* **Source excerpt**
━━━━━━━━━━━━━━━━━━━━━━━━━━━━━━
# When to Use MTBF as a Metric?

I will not say ‘never’, which is probably what you expect. There are a rare set of circumstances which may benefit with the use of MTBF as a metric. Of course, this does not include being deceitful or misleading with marketing materials. There may actually be an occasion where the MTBF metric works well.

As you know, MTBF is often estimated by tallying up the total hours of operation of a set of devices or systems and dividing by the number of failures. If no failures occur we assume one failure to avoid dividing by zero (messy business dividing by zero and to be avoided). MTBF is essentially the average time to failure.

## Expected Value as Metric

The metric we select should be measurable and of a measure we have an interest. We would like to detect changes, measure progress, and possibly make business decisions with our metrics. If we are interested in the expected value of the time to failure for our devices, then MTBF might just be useful.

When making a device we often hear of executives, engineers and customers talk about how long they expect the product to last. An office device may have an expected life of 5 years, a solar power system – 30 years, and so on. If by duration we all agree that we expect 5 years of service on average, then using the average as the metric makes sense.

Before starting the use of MTBF, just make sure that a 5 year life implies half or two thirds of the devices will fail by the stated duration of 5 years. Yes, if the time to failure distribution is actually described by the exponential distribution (and a few other distributions) it means that two third of the units are expected to failure by the MTBF value. Thus if we set the goal to 5 years MTBF we imply half or more of the units will fail by 5 years.

## Product Testing Advantages

Having a goal helps the design and development team make decisions and eventually conduct testing to prove the design meets the reliability objectives. Setting the goal a the expected value allows the fewest number of samples for testing. Testing for 99% reliability over 5 years is much tougher. We may require many samples to determine a meaningful estimate of the leading tail (i.e. first 1% or 5% of failures) of the time to failure distribution.

If the time failure pattern fits an exponential distribution, then testing becomes simplified. We can test one unit for a long time, or many units a short time, and arrive at the same answer. The test planning can maximize our resources to efficiently prove our design meets the objective. When the chance of failure each hour is the same, every device-hour of testing provide an equal amount of information.
━━━━━━━━━━━━━━━━━━━━━━━━━━━━━━
* **Extracted records**
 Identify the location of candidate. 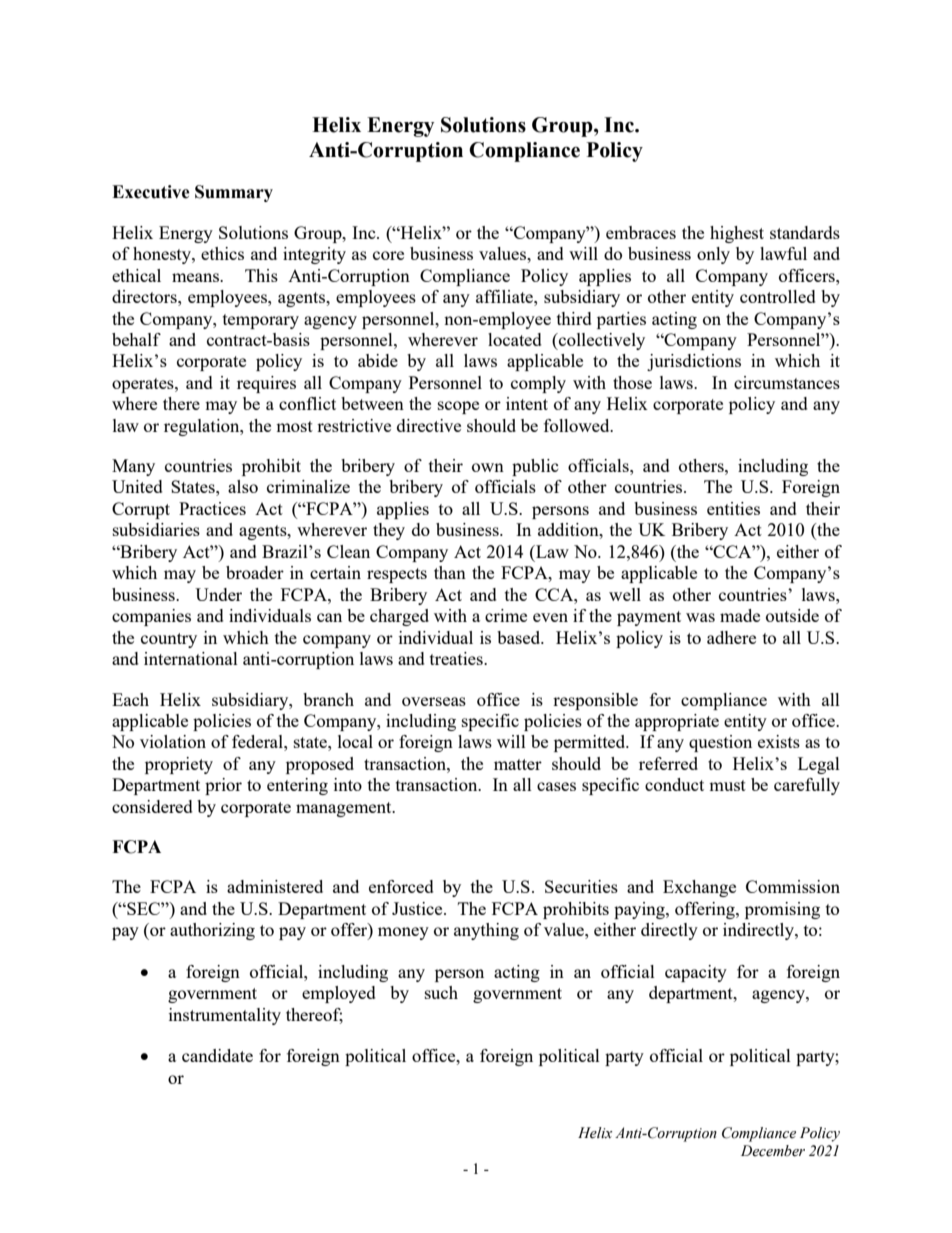
(217, 1055).
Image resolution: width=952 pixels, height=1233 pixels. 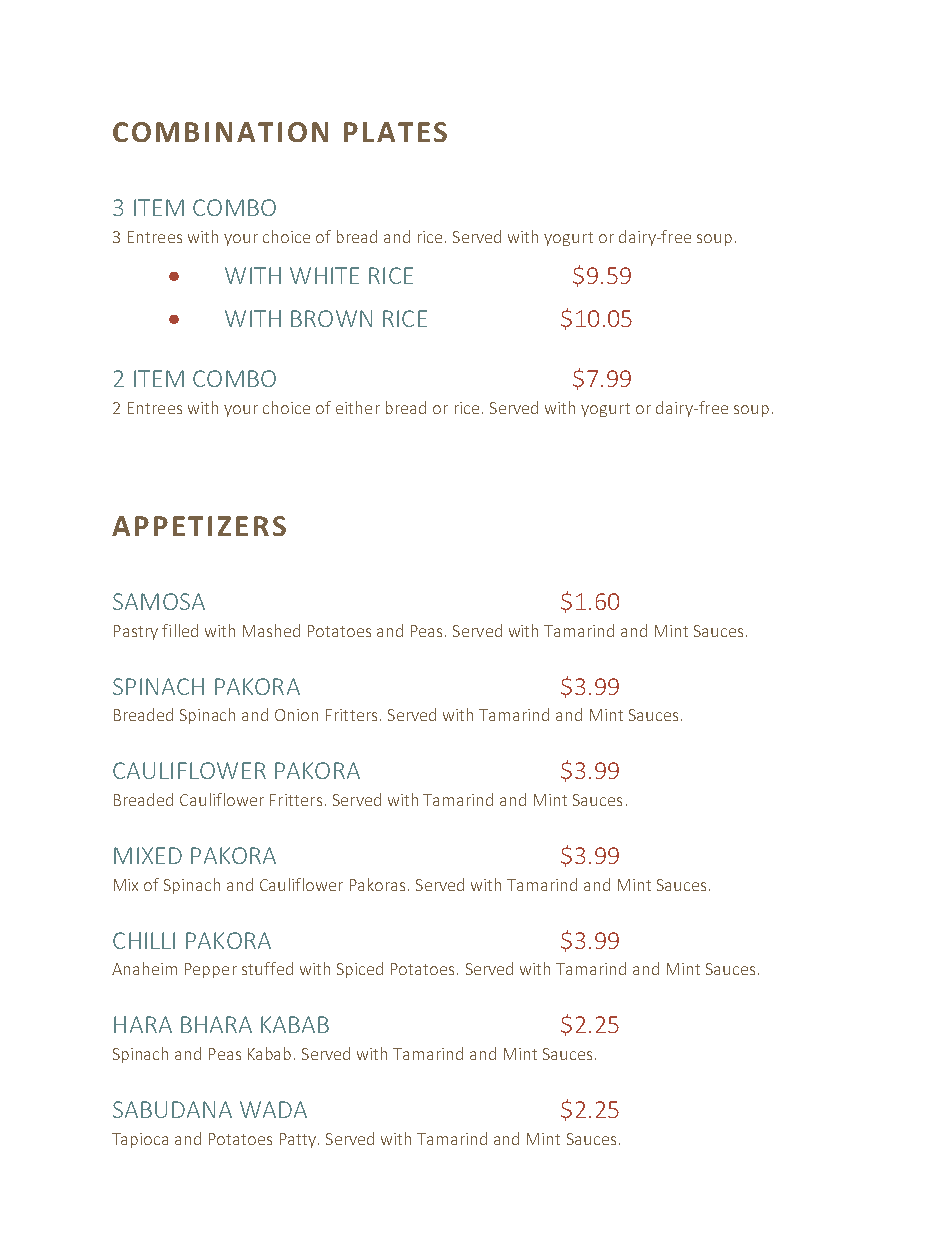 I want to click on PLATES, so click(x=395, y=132).
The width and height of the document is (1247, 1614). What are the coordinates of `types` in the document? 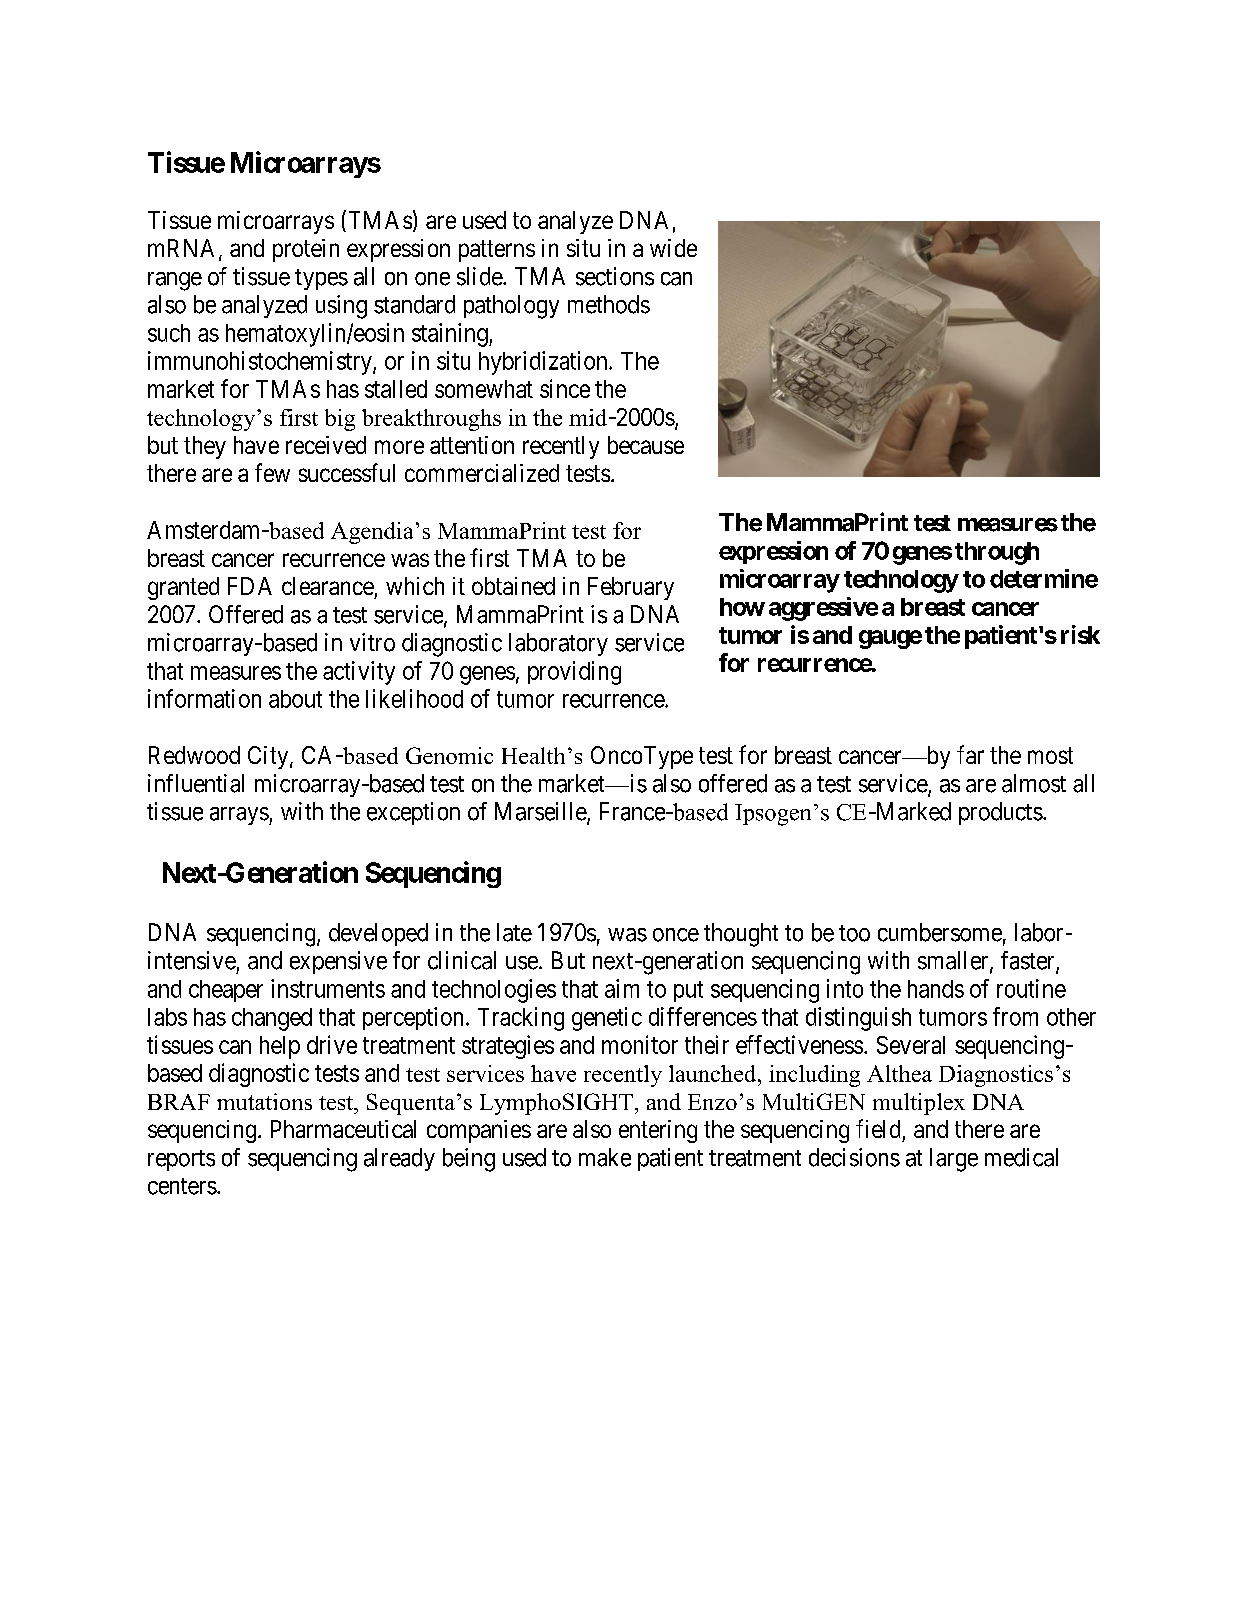 It's located at (321, 279).
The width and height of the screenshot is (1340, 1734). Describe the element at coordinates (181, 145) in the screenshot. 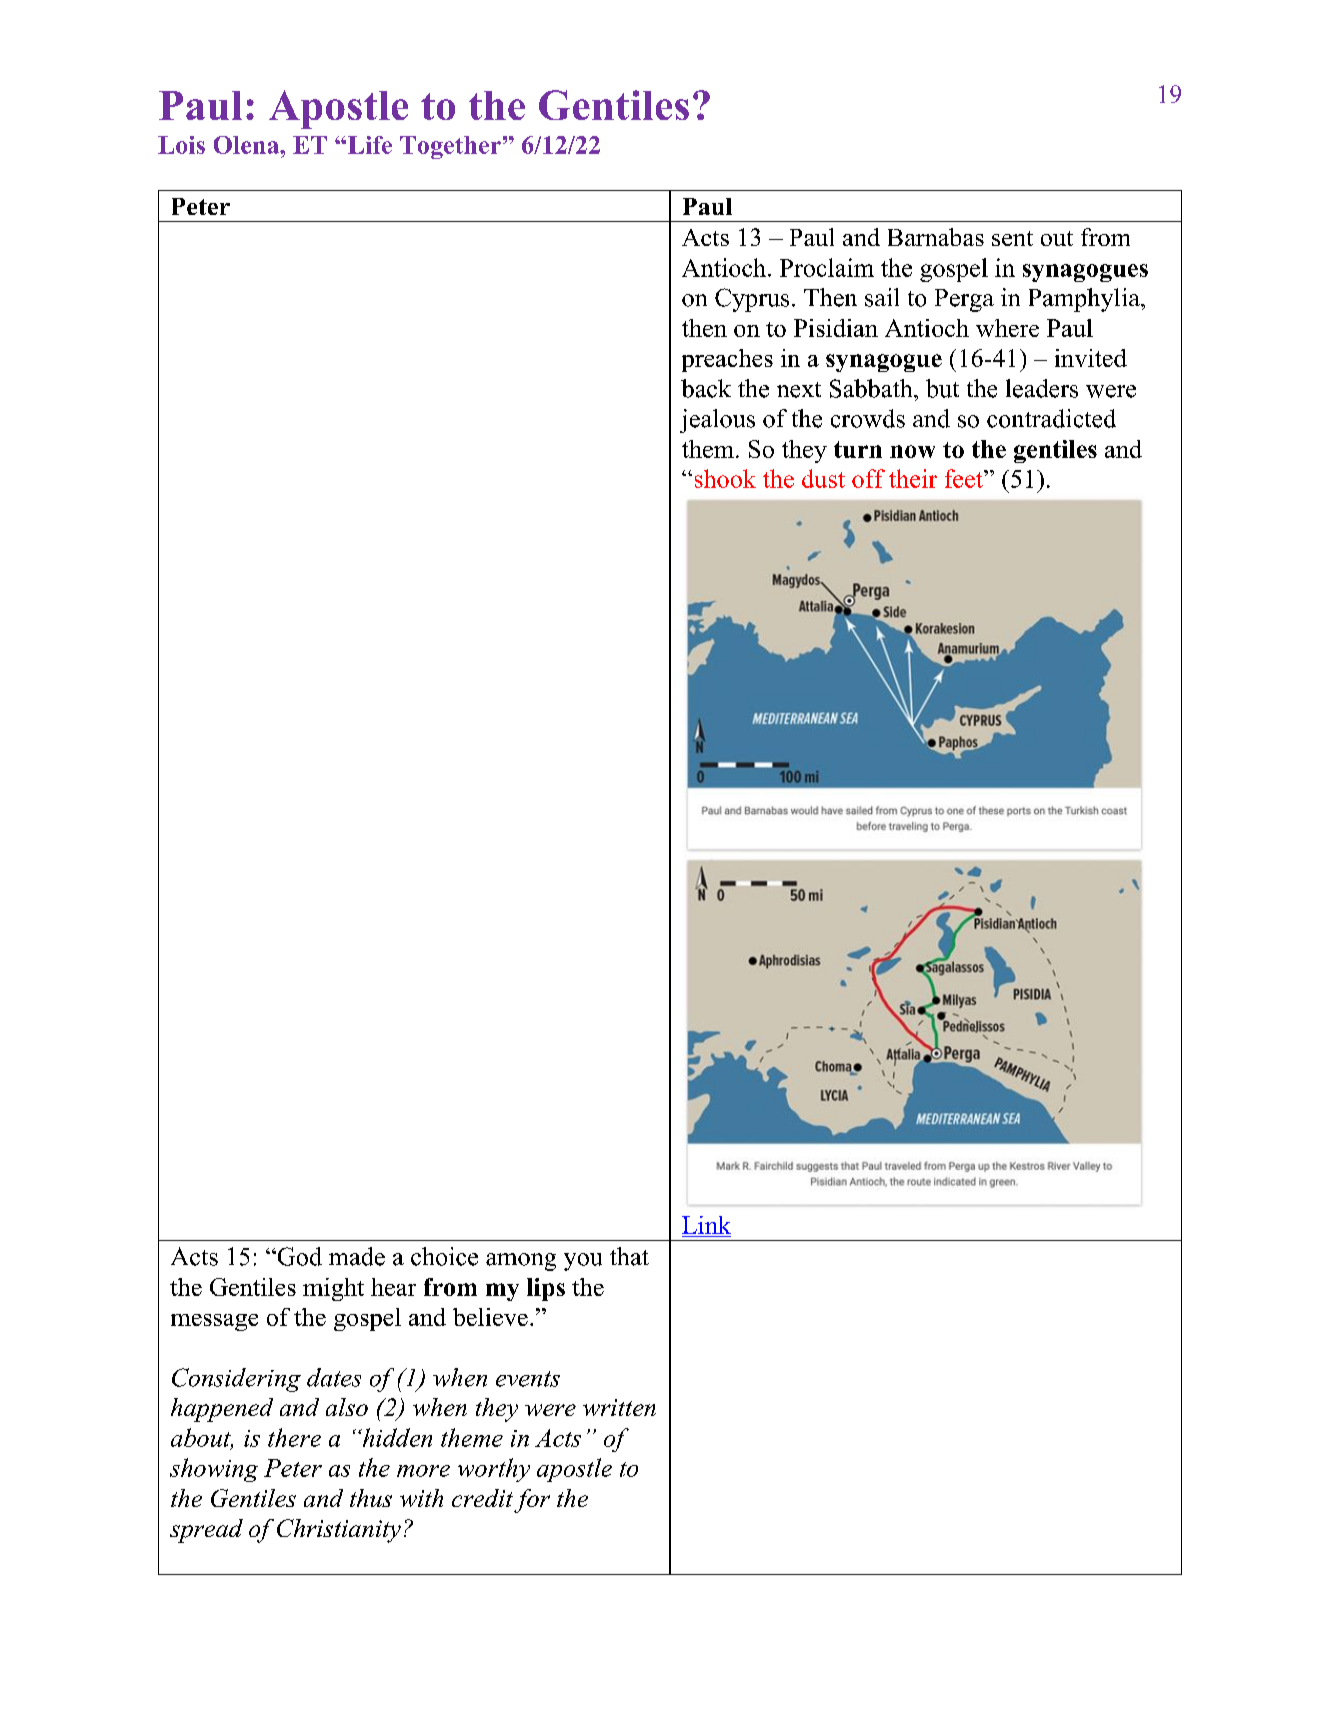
━━━━━━━━━━━━━━━━━━━━━━━━━━━━━━
* **Tasks**
a) According to the MTBF text, what three things would we like to do with our metrics?
b) Answer these from the MTBF text:
(i) How many failures are assumed when no failures occur?
(ii) What expected life is given for a solar power system?
(iii) If the time to failure follows the exponential distribution, what share of units is expected to fail by the MTBF value?
The rows are separate material with no connection to the MTBF text.

* **Outputs for the tasks**
a) Detect changes, measure progress, and possibly make business decisions.

b)
(i) One failure.
(ii) 30 years.
(iii) Two thirds.